EXERCISE AIM:
Nothing in the data may be altered as it is transcribed.

LISTED ENTRIES:
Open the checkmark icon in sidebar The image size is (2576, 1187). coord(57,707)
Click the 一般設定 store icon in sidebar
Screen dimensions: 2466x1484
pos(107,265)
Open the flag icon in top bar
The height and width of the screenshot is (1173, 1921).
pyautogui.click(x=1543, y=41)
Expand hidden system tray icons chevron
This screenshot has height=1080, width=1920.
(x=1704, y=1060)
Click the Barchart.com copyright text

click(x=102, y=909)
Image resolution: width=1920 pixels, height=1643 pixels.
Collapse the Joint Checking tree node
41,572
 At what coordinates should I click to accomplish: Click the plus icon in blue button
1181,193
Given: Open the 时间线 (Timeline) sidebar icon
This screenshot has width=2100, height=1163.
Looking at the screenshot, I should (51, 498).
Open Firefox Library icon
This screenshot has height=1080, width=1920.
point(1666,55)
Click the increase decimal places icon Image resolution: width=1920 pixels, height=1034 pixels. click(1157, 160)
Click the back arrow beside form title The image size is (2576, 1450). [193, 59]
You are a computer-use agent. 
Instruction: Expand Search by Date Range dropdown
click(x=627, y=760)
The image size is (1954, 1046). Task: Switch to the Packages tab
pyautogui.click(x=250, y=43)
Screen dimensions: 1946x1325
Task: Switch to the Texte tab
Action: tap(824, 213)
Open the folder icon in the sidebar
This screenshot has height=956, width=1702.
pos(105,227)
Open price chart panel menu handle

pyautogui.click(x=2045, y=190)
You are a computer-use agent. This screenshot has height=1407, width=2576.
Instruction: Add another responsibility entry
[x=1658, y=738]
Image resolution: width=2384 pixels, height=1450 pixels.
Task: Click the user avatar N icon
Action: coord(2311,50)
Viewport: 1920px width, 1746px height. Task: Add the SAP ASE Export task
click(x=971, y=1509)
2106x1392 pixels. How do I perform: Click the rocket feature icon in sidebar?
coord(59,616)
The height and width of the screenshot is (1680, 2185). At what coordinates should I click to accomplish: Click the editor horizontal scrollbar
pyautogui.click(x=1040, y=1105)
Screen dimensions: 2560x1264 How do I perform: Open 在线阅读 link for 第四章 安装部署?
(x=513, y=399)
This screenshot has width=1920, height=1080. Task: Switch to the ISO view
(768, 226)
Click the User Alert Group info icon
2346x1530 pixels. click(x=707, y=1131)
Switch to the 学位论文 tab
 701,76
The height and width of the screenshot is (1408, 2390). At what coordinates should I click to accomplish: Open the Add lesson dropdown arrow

SOLUTION TO THE PROBLEM:
Open the checkmark icon in sidebar The image size is (2576, 1187). coord(57,707)
Click the 一般設定 store icon in sidebar
Screen dimensions: 2466x1484
pos(107,265)
Open the flag icon in top bar
The height and width of the screenshot is (1173, 1921).
pyautogui.click(x=1543, y=41)
Expand hidden system tray icons chevron
This screenshot has height=1080, width=1920.
(x=1704, y=1060)
Click the Barchart.com copyright text

click(x=102, y=909)
Image resolution: width=1920 pixels, height=1643 pixels.
Collapse the Joint Checking tree node
41,572
 At what coordinates should I click to accomplish: Click the plus icon in blue button
1181,193
Given: Open the 时间线 (Timeline) sidebar icon
This screenshot has width=2100, height=1163.
Looking at the screenshot, I should (51, 498).
Open Firefox Library icon
This screenshot has height=1080, width=1920.
point(1666,55)
Click the increase decimal places icon Image resolution: width=1920 pixels, height=1034 pixels. click(1157, 160)
Click the back arrow beside form title The image size is (2576, 1450). [193, 59]
You are a computer-use agent. 
Instruction: Expand Search by Date Range dropdown
click(x=627, y=760)
The image size is (1954, 1046). Task: Switch to the Packages tab
pyautogui.click(x=250, y=43)
Screen dimensions: 1946x1325
Task: Switch to the Texte tab
Action: tap(824, 213)
Open the folder icon in the sidebar
This screenshot has height=956, width=1702.
pos(105,227)
Open price chart panel menu handle

pyautogui.click(x=2045, y=190)
You are a computer-use agent. This screenshot has height=1407, width=2576.
Instruction: Add another responsibility entry
[x=1658, y=738]
Image resolution: width=2384 pixels, height=1450 pixels.
Task: Click the user avatar N icon
Action: coord(2311,50)
Viewport: 1920px width, 1746px height. Task: Add the SAP ASE Export task
click(x=971, y=1509)
2106x1392 pixels. How do I perform: Click the rocket feature icon in sidebar?
coord(59,616)
The height and width of the screenshot is (1680, 2185). At what coordinates should I click to accomplish: Click the editor horizontal scrollbar
pyautogui.click(x=1040, y=1105)
Screen dimensions: 2560x1264 How do I perform: Open 在线阅读 link for 第四章 安装部署?
(x=513, y=399)
This screenshot has width=1920, height=1080. Task: Switch to the ISO view
(768, 226)
Click the User Alert Group info icon
2346x1530 pixels. click(x=707, y=1131)
Switch to the 学位论文 tab
 701,76
The height and width of the screenshot is (1408, 2390). At what coordinates should I click to accomplish: Open the Add lesson dropdown arrow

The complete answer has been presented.